Since Dennis couldn't get the Range Rover, he got himself an economy car instead. This is where his ego starts to get deflated to a normal size. He's mistaken for an Uber driver, and in an attempt to protect his fragile self-confidence, decides being economic is better than driving a gas guzzler. Essentially, being normal is better than being a golden god. He turns into a fantasy football-playing, baseball cap wearing, awkward with women average Joe.
At the same time, Dee is taken in by the glitz and the glamour of the Rover, especially when the Range Rover attracts the attention of some rich women and Dee is allowed into their circle. The car strangely posses her as it must have done Dennis, turning her into an arrogant, sociopathic, vengeful golden goddess with an easily bruised ego. And those rich women bruise it very quickly. Dee gets her revenge on them in a very Dennis-like fashion; by sleeping with someone close to them. While she thought it was one of the women's husband, it was her underage son, who turns out to be Frank's Driver Ed's classmate, fulfilling the wish Frank promised him.
See, while at Driver's Ed, Frank was not doing well. The class rules of the road versus the street rules of the road didn't match up. Because Frank doesn't like to follow any rules at all, he bribes a student to help him pass with the promise of porn. But the student wanted the real thing instead. Before Frank could provide that, Dee provided it herself on accident.

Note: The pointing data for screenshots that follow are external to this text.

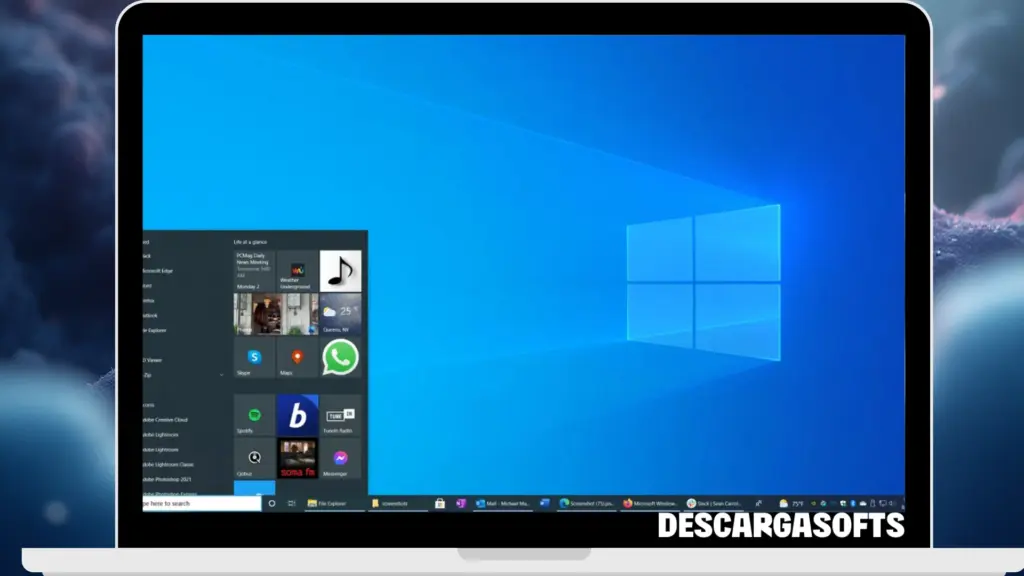The width and height of the screenshot is (1024, 576).
Task: Open the Groove Music note tile
Action: tap(340, 270)
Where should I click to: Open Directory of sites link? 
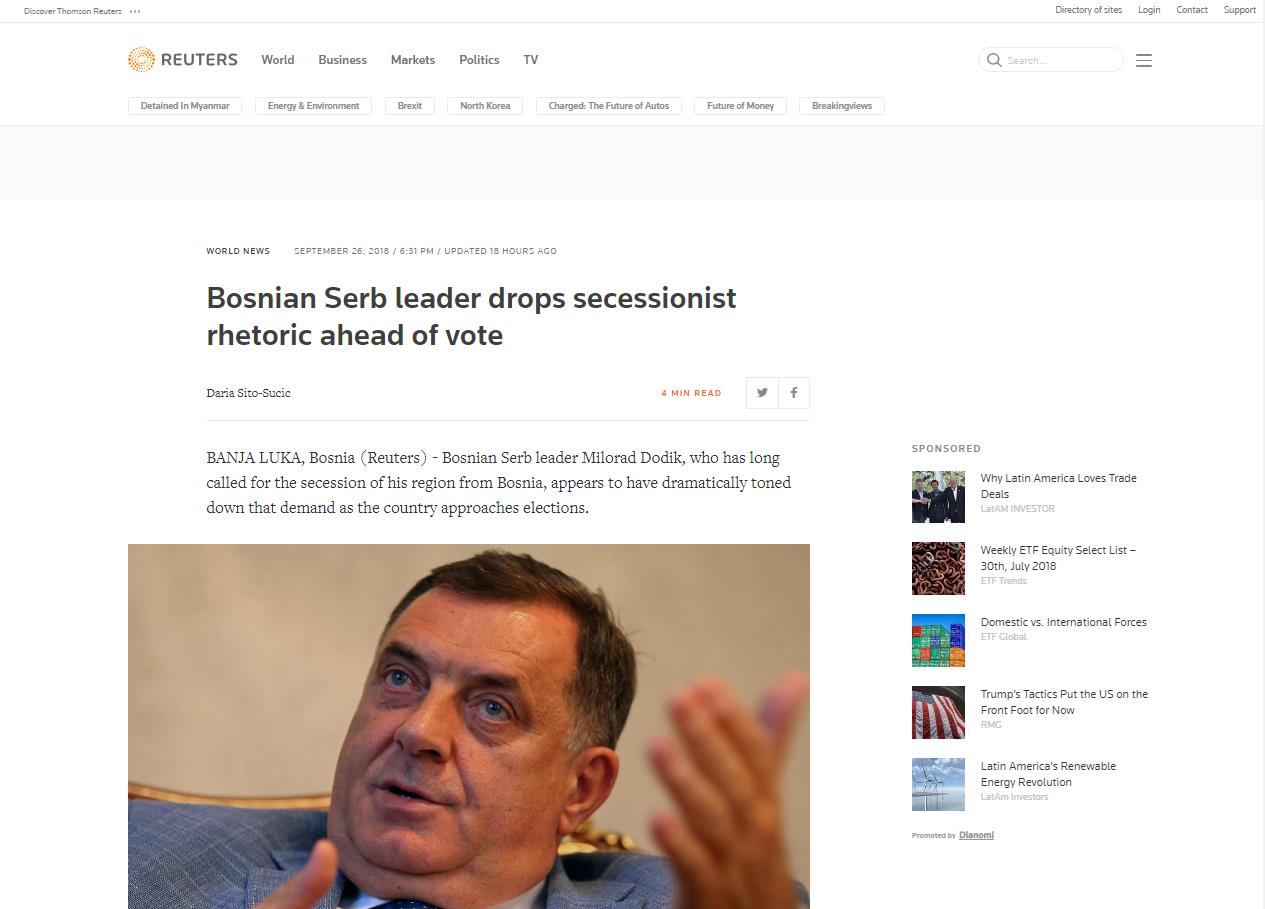click(x=1088, y=10)
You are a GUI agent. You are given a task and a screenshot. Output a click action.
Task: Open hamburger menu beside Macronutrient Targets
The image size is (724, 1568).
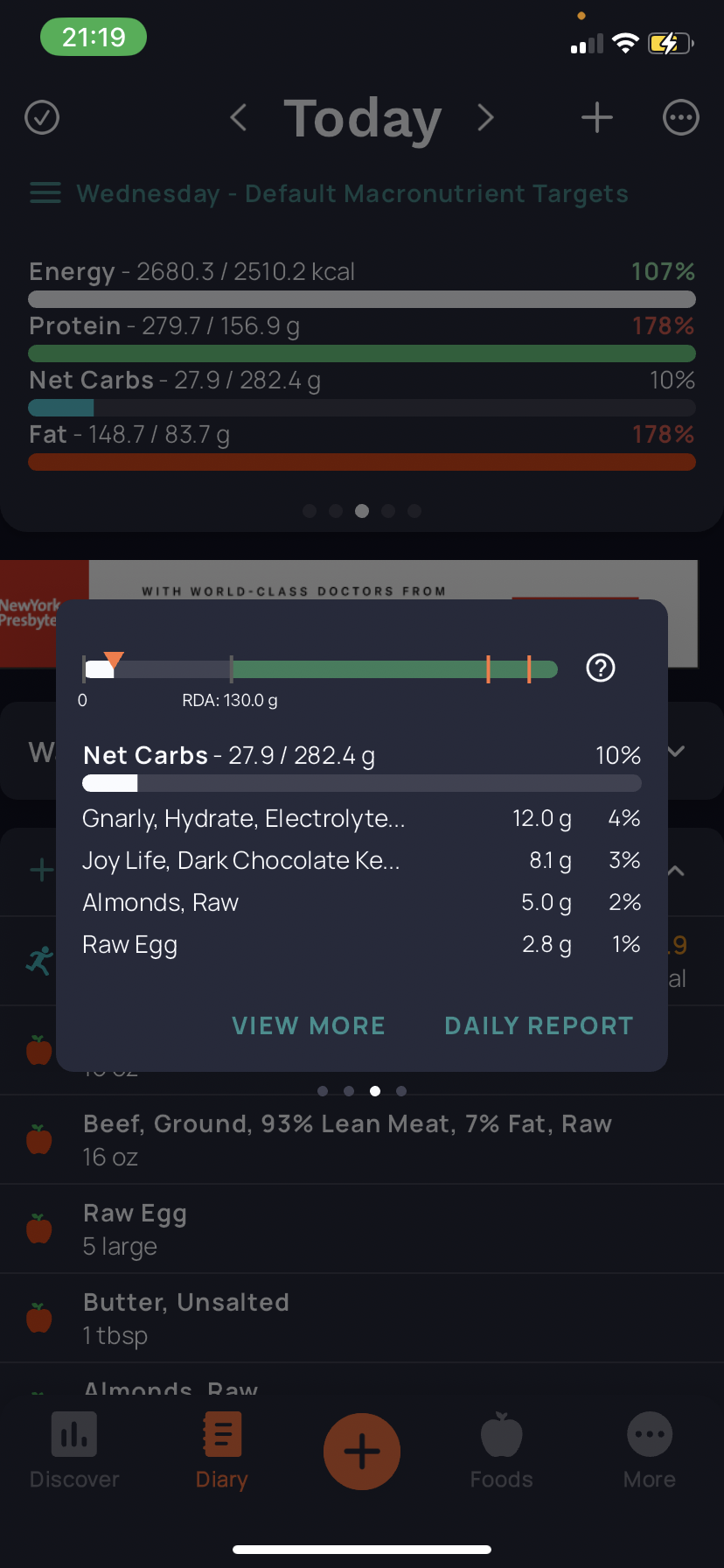pyautogui.click(x=45, y=193)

Storylines finally converge by the end when everyone ends up needing a ride from Dennis in his new old Range Rover he got from one of his average Joe friends. So dies the golden goddess and so rises the golden god once again.
This wasn't my favorite episode of the season, but it wasn't all bad either. I enjoyed Golden Goddess Dee for as brief as we got to see her, and seeing Dennis act like a human being for a change. Dennis not being able to stop talking about farts in front of that woman was pretty hilarious.